THERMOPHILIC F1-ATPASE IS ACTIVATED WITHOUT DISSOCIATION OF AN ENDOGENOUS INHIBITOR, EPSILON SUBUNIT

Abstract Subunit complexes (α3β3γ, α3β3γδ, α3β3γe, and α3β3γδe) of thermophilic F1-ATPase were prepared, and their catalytic properties were compared to know the role of δ and e subunits in catalysis. The presence of δ subunit in the complexes had slight inhibitory effect on the ATPase activity. The effect of e subunit was more profound. The (−e) complexes, α3β3γ and α3β3γδ, initiated ATP hydrolysis without a lag. In contrast, the (+e) complexes, α3β3γe and α3β3γδe, started hydrolysis of ATP (<700 μm) with a lag phase that was gradually activated during catalytic turnover. As ATP concentration increased, the lag phase of the (+e) complexes became shorter, and it was not observed above 1 mm ATP. Analysis of binding and hydrolysis of the ATP analog, 2′,3′-O-(2,4,6-trinitrophenyl)-ATP, suggested that the (+e) complexes bound substrate only slowly.
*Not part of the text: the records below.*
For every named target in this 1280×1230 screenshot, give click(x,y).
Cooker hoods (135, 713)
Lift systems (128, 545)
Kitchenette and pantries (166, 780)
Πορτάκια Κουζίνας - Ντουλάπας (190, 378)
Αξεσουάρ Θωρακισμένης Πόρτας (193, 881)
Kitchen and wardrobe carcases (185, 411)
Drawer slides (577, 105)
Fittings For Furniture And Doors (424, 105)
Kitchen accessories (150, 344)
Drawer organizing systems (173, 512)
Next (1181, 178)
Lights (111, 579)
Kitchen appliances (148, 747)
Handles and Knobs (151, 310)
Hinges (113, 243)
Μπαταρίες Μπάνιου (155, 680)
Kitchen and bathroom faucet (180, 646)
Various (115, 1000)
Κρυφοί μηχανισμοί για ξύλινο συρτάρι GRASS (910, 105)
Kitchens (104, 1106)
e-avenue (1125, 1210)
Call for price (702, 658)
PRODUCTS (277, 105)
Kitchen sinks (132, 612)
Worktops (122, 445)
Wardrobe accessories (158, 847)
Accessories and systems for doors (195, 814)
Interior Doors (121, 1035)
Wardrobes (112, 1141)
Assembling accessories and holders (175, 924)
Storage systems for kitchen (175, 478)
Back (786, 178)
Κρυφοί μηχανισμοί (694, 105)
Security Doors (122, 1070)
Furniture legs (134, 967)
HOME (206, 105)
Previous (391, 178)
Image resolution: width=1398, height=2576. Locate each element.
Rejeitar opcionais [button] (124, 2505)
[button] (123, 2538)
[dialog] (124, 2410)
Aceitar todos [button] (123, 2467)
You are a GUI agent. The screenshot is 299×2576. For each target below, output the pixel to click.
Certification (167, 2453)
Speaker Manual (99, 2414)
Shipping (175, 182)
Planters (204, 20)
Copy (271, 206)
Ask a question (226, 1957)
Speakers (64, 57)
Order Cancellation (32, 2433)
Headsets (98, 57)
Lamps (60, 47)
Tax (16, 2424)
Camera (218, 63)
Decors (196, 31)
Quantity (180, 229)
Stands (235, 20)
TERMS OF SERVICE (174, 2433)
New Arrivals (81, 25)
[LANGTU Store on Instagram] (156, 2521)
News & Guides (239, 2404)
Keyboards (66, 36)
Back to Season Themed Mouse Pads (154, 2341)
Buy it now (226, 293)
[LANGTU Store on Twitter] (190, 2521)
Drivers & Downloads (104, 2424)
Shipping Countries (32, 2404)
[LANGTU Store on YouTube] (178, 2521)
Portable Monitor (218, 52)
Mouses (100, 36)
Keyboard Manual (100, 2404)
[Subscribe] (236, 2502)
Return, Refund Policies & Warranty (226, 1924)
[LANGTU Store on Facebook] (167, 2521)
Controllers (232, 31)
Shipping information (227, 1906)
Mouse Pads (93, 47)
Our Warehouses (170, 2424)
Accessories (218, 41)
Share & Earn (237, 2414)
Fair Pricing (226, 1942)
Differing fromEscherichia coli F1-ATPase, the activation of the (+e) complexes from the lag phase was not due to dissociation of e subunit since the re-isolated activated complex retained e subunit. This indicates that there are two alternative forms of the (+e) complex, inhibited form and activated form, and the inhibited one is converted to the activated one during catalytic turnover.